Kasamatsu hovered close, shy, yearning, a little in thrall. His hand twitched as if he wanted to reach out and do what regular friends did, pat Kuroko on the shoulder or maybe even his cheek, but he refrained. What a gentleman. "Kise went back to the hotel, some sort of snafu with -" He gulped the rest of the sentence down, because Kuroko was very carefully twining their fingers together. He continued an octave higher, strangled, "Um. Does this mean --?"

"Yes." And then, wickedly prim, "By which I mean yes, we should join Kise-kun back at the hotel."

"Okay," Kasamatsu said, breathless and disbelieving, following speechless where Kuroko led.

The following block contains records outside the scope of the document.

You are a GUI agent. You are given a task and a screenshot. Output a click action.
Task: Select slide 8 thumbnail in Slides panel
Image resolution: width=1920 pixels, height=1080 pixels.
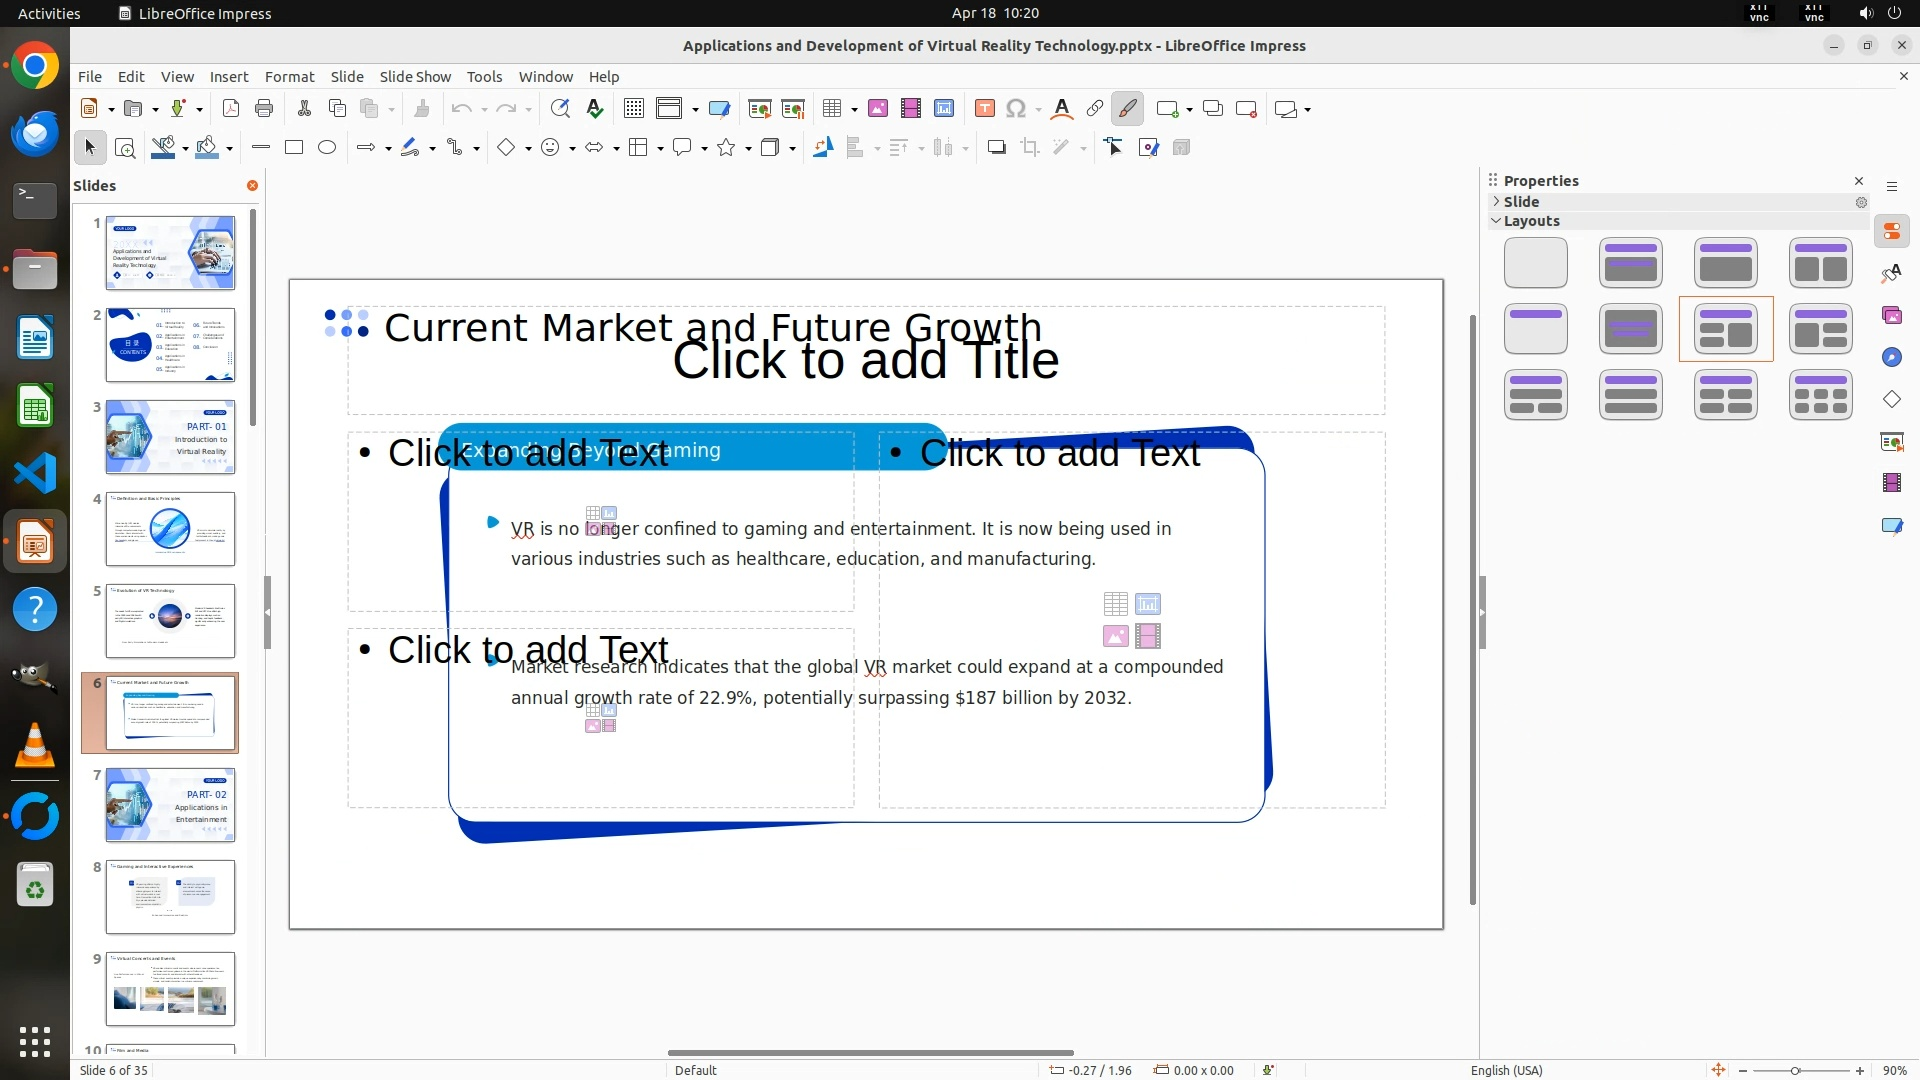point(171,897)
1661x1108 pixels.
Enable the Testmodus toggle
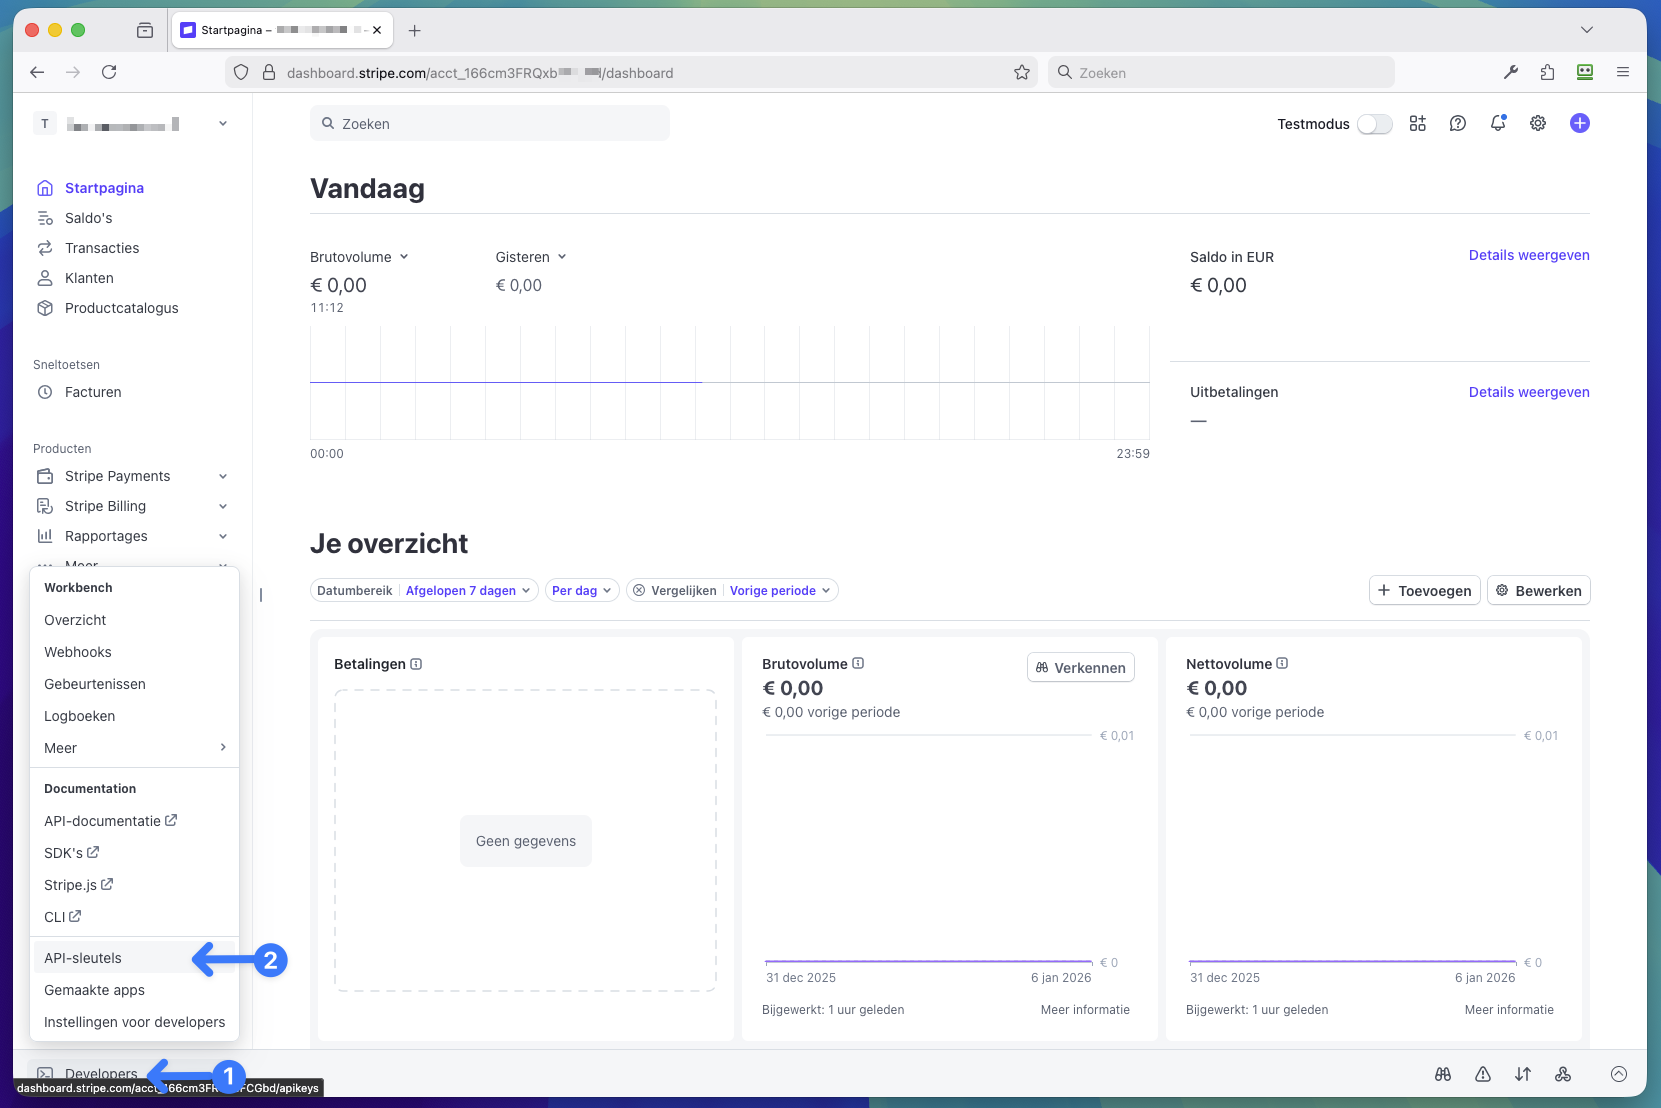(x=1375, y=123)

He didn't look back. He didn't look at the bronzy lock at the bottom of the fence. He didn't think about the key sunk in the dirt of the river, or all the things Kagami didn't get to say before his life was cut short. He didn't think about the hours he wasted, or if it would be weird to have a wet dream about Kagami one night while tangled up in Kasamatsu's arms, or if he should actually change the curtains because really, he only bought the puce color because he wanted revenge for the whole boiled-eggs-exploding-teasing. Kagami was gone, after all.

He would steal a little of Kagami's light for himself, he thought. He would keep just enough to light the days ahead.

He got the feeling Kagami wouldn't mind. Go ahead, he would say, eyes knowing. Everything that's mine is yours anyhow. All-inclusive package. Kagami always knew.

Then I humbly receive, he replied, if only in his mind. He paused. Thank you, Kagami-kun.

Yeah yeah. Just get on with it.

He didn't look back, because everything he needed to remember, everything he was, everything that he was meant to be, was already inside of him.